* [To do]: Your output should be the line with "Instruction: Click the arrow" plus all following lines to the end of the records, exactly as written and nothing more.

* [Dataset records]:
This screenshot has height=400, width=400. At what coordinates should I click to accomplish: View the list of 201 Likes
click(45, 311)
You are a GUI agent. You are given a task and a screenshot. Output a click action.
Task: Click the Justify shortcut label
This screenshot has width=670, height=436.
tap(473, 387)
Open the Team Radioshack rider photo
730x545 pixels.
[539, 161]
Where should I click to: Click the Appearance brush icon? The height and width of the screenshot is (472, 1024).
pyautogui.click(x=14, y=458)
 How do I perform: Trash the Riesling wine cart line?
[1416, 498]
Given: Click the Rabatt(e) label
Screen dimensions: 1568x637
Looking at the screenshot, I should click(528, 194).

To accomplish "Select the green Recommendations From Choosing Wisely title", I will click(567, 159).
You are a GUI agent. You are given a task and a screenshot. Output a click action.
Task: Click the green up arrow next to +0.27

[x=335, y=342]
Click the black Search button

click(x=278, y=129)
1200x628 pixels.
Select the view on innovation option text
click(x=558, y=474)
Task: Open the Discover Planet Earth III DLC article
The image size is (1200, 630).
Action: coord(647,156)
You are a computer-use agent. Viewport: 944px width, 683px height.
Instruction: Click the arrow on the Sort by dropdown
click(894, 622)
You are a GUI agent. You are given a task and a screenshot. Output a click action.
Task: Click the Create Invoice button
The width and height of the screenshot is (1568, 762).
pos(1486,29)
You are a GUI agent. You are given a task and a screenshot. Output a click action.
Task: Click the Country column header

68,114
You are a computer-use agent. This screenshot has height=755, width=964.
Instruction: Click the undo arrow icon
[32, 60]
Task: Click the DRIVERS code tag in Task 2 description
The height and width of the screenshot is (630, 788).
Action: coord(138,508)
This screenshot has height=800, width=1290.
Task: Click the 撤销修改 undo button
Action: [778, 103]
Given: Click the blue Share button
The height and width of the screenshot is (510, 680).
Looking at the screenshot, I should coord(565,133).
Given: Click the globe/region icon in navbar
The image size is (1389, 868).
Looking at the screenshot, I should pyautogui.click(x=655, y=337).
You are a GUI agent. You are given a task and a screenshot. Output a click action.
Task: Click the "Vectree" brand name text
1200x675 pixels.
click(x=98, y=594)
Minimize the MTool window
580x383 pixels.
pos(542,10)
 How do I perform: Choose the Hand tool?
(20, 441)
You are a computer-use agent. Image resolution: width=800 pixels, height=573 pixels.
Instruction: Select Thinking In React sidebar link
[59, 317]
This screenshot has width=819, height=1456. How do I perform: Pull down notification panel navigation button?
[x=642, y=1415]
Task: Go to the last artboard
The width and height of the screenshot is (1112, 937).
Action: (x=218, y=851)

* [Completed task]:
Instruction: Click the arrow on the Sort by dropdown
click(894, 622)
You are a GUI agent. You are given a task and a screenshot. Output a click action.
Task: Click the Create Invoice button
The width and height of the screenshot is (1568, 762).
pos(1486,29)
You are a GUI agent. You are given a task and a screenshot. Output a click action.
Task: Click the Country column header

68,114
You are a computer-use agent. This screenshot has height=755, width=964.
Instruction: Click the undo arrow icon
[32, 60]
Task: Click the DRIVERS code tag in Task 2 description
The height and width of the screenshot is (630, 788).
Action: coord(138,508)
This screenshot has height=800, width=1290.
Task: Click the 撤销修改 undo button
Action: [778, 103]
Given: Click the blue Share button
The height and width of the screenshot is (510, 680).
Looking at the screenshot, I should coord(565,133).
Given: Click the globe/region icon in navbar
The image size is (1389, 868).
Looking at the screenshot, I should pyautogui.click(x=655, y=337).
You are a GUI agent. You are given a task and a screenshot. Output a click action.
Task: Click the "Vectree" brand name text
1200x675 pixels.
click(x=98, y=594)
Minimize the MTool window
580x383 pixels.
pos(542,10)
 How do I perform: Choose the Hand tool?
(20, 441)
You are a computer-use agent. Image resolution: width=800 pixels, height=573 pixels.
Instruction: Select Thinking In React sidebar link
[59, 317]
This screenshot has width=819, height=1456. How do I perform: Pull down notification panel navigation button?
[x=642, y=1415]
Task: Go to the last artboard
The width and height of the screenshot is (1112, 937).
Action: (x=218, y=851)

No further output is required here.